Regarding other partners of the consortium PowerCo International Pte Ltd, Mr Siddique said the BPC is yet to scrutinise the firm's status.

According to the Corporate Regulatory Authority of Singapore, PowerCo was registered in 2017 and it provided 'management consultancy and services' and wholesale trade of goods without a dominant product.

The BPC boss, however, said it would not be a problem for the project if such company is in the consortium.

"Some companies are tagged in the consortium for their technical and some others for financial consideration."

Regarding the BPC's stake, Mr Siddique said it might not require having any stake as the terminal would be built on a build, own, operate and transfer (BOOT) basis.

When asked, energy secretary Md Anisur Rahman refused to comment as he was suffering from Covid-19.

Despite repeated attempts through email and WhatsApp, Marubeni's comment on the project could not be attained.

Contacted last Monday, a PowerCo official told the FE that he would call back with the company's version on this issue.
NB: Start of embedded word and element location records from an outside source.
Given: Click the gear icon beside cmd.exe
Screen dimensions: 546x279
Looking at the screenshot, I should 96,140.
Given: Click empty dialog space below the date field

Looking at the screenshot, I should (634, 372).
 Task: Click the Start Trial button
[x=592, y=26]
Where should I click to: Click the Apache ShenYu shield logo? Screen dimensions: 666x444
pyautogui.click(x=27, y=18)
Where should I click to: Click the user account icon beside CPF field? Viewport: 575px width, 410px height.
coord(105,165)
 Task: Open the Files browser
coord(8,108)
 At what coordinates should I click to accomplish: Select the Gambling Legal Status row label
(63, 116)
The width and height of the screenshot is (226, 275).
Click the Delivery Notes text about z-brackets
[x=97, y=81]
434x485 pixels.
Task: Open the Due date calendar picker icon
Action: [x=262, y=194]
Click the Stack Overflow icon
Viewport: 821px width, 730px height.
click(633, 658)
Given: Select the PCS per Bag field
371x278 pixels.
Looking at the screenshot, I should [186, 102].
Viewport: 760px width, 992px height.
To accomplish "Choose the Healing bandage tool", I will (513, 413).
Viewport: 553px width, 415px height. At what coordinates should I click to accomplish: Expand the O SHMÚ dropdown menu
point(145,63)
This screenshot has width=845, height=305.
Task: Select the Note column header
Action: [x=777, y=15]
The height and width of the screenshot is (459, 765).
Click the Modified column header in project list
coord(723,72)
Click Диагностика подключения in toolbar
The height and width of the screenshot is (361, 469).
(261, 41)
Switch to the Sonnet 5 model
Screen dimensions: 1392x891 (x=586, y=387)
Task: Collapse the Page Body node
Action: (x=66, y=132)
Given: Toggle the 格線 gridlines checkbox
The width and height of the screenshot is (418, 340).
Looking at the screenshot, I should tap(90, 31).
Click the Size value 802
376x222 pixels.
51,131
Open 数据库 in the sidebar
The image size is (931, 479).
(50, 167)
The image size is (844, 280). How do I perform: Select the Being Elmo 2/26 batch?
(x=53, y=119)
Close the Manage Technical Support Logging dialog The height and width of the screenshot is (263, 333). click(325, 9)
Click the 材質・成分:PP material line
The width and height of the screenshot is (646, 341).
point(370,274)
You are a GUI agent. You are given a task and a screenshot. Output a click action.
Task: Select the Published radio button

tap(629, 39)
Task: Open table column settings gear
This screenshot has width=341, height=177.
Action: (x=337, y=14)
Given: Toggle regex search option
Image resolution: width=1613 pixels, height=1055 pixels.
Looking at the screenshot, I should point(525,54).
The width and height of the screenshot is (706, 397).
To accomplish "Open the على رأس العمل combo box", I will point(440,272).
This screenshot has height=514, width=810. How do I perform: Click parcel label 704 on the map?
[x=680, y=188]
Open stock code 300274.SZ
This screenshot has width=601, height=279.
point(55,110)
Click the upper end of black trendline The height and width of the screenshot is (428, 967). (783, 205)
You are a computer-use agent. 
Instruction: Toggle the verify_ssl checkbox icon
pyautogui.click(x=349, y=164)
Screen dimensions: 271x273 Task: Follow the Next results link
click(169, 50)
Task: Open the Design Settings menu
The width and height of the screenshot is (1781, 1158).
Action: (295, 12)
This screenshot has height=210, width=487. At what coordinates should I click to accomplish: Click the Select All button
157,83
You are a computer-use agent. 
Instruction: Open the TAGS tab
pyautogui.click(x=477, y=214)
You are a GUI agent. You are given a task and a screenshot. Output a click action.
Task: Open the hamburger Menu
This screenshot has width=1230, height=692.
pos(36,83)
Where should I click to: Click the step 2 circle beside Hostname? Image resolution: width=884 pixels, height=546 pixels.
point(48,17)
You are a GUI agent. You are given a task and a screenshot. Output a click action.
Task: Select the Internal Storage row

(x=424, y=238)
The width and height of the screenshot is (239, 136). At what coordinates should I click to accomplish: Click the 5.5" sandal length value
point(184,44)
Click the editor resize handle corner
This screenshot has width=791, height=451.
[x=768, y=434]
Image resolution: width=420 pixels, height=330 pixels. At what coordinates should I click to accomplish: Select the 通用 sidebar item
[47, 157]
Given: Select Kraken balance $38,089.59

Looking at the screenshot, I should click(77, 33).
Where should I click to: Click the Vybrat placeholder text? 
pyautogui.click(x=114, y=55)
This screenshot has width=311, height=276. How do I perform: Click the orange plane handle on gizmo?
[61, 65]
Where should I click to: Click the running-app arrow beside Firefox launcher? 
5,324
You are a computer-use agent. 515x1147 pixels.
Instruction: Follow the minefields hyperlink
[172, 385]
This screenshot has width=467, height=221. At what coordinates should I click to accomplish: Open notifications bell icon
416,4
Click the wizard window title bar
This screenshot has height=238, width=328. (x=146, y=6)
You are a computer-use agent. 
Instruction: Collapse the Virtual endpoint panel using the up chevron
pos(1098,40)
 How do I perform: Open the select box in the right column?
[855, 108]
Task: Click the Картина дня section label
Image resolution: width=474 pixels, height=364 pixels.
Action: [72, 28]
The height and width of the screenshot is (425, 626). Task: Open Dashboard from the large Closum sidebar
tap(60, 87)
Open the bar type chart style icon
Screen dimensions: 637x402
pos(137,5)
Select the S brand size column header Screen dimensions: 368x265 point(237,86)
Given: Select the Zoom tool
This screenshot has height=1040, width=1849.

But he did not respond later.

On Wednesday, Dominique Costa, an executive of the company, said over telephone that he would forward the FE's query to PowerCo CEO Nabil Khan.

But the newspaper did not get Mr Khan's reply till the filing of this report on Wednesday afternoon.

Officials said building the LPG terminal was required for bulk import of the fuel to cut retail price drastically and ensure public consumption.

More than 25 LPG companies, which vary in sizes and investment, are now operating in Bangladesh market.

Different sorts of infrastructural and logistics are also there in the LPG sector.

LPG consumption in Bangladesh has already reached an estimated 1.5 MTPA, which was around 1.0-million tonnes back in 2018.

Bangladesh consumed nearly 650,000 tonnes of LPG in 2017 which was around 400,000 tonnes in 2016 and 250,000 tonnes in 2015.